Nel corso della storia è successo sempre che delle pecore, che si sono sentite ricondotte e custodite bene, si siano offerte per aiutare il Pastore supremo. Oggi vediamo una partecipazione nuova, molto attiva, entusiasta e responsabile di tantissimi fedeli alla vita della Chiesa. In una così grande misura, non era mai successo nel passato. È un dono tipico e stupendo della Chiesa di oggi. Rimane, però, un problema collaterale, ma non minore. Oggi la esiguità numerica di pastori ordinati rende difficile capillarizzare la presenza della Chiesa. Carpi deve molto in questo momento a quella ventina di sacerdoti fidei donum, che si stanno integrando sempre più felicemente nella pastorale, diciamo, “padana”. È necessario che la nostra preghiera si faccia insistente e che il nostro discernimento divenga più chiaro e deciso. Il Signore, inoltre, ci sta sostenendo con un numero decisamente alto – in proporzione con situazioni omologhe alla nostra – di candidati al ministero ordinato. Sono cinque i giovani che stanno verificandosi sulla chiamata al presbiterato. La verifica dell’autenticità di un loro desiderio personale passa in questi anni attraverso il vaglio ecclesiale del nostro seminario. Anche per questo occorre la preghiera unanime di tutta la Chiesa: chiediamo che le sementi sparse dal Signore crescano bene.

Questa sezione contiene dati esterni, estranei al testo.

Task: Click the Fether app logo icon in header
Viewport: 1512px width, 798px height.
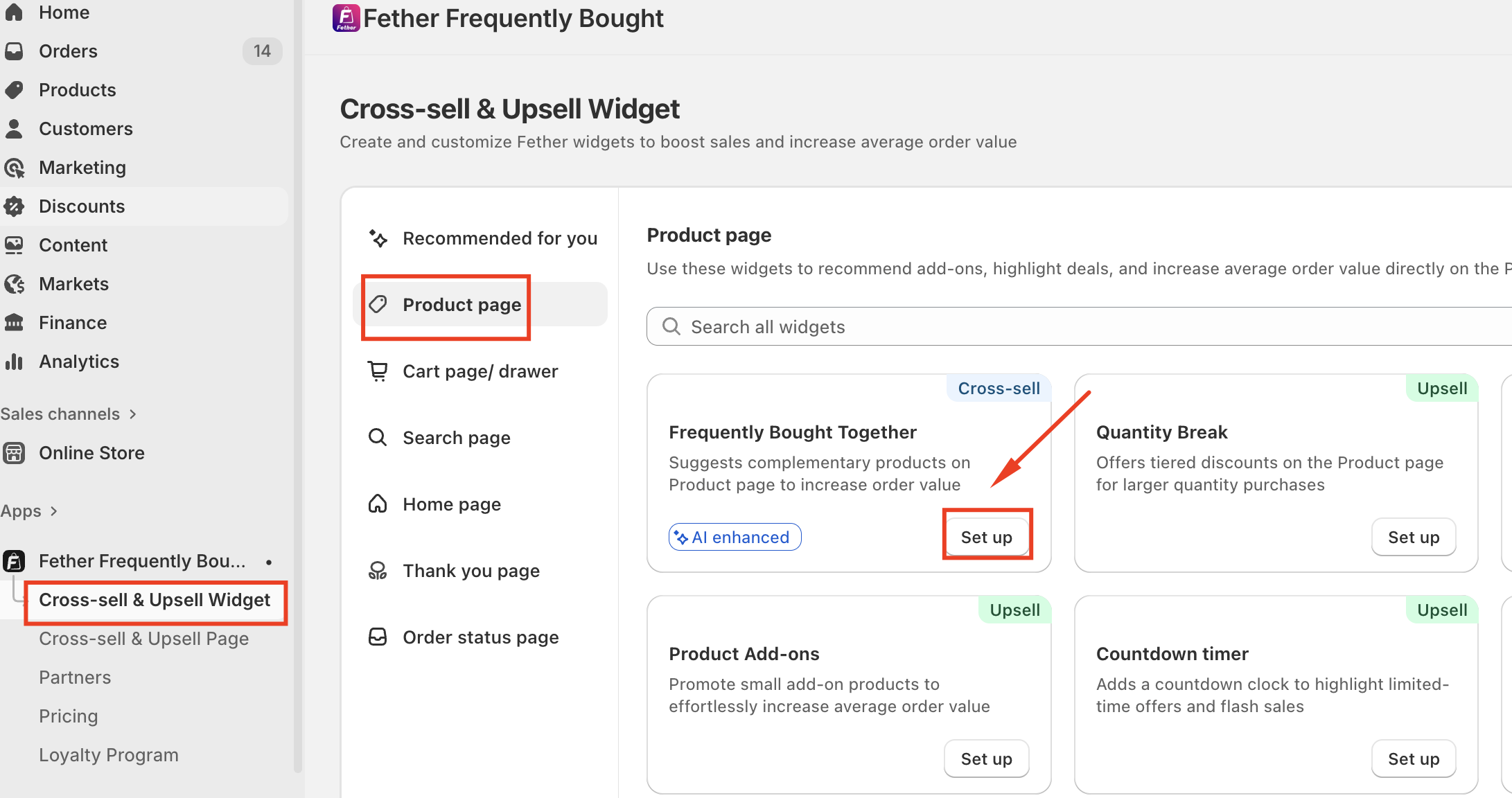Action: (x=346, y=18)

Dobbiamo pregare non solo per saper accogliere i fidei dona, che ci vengono dalle giovani Chiese, ma anche avere ministri che ci aiutino qui e per poter riprendere a inviare missionari – uomini e donne – che sostengano la fede anche in altri continenti.

5.   Io sono venuto perché abbiano la vita e l’abbiano in abbondanza».
Gesù non ci ha destinati a vivacchiare: «Io sono venuto perché abbiano la vita e l’abbiano in abbondanza». La nostra vocazione è vivere in pienezza spirituale anche nei tempi della pandemia. Il Signore non ci dice certo “sono venuto, sono risorto e vi precedo, ma per ora vi lascio nel covid-19”. Dobbiamo rinnovare la nostra fede ed estinguere paure, incertezze ed angosce. Sulle soglie della “fase due”, tanto entusiasmante quanto inquietante, tiriamo fuori il coraggio: «Anche se vado per una valle oscura, non temo alcun male, perché tu sei con me. Il tuo bastone e il tuo vincastro mi danno sicurezza». Buon cammino nei giorni della Pasqua, da vivere anche quest’anno come il più specifico contrassegno cristiano. Diffondiamo la gioia della risurrezione che ci aiuta anche a spingere altri verso l’uscita dalla tristezza. Il nostro futuro non è la morte o la malattia, ma Gesù risorto che ci attende e ci guida anche quando la valle è oscura.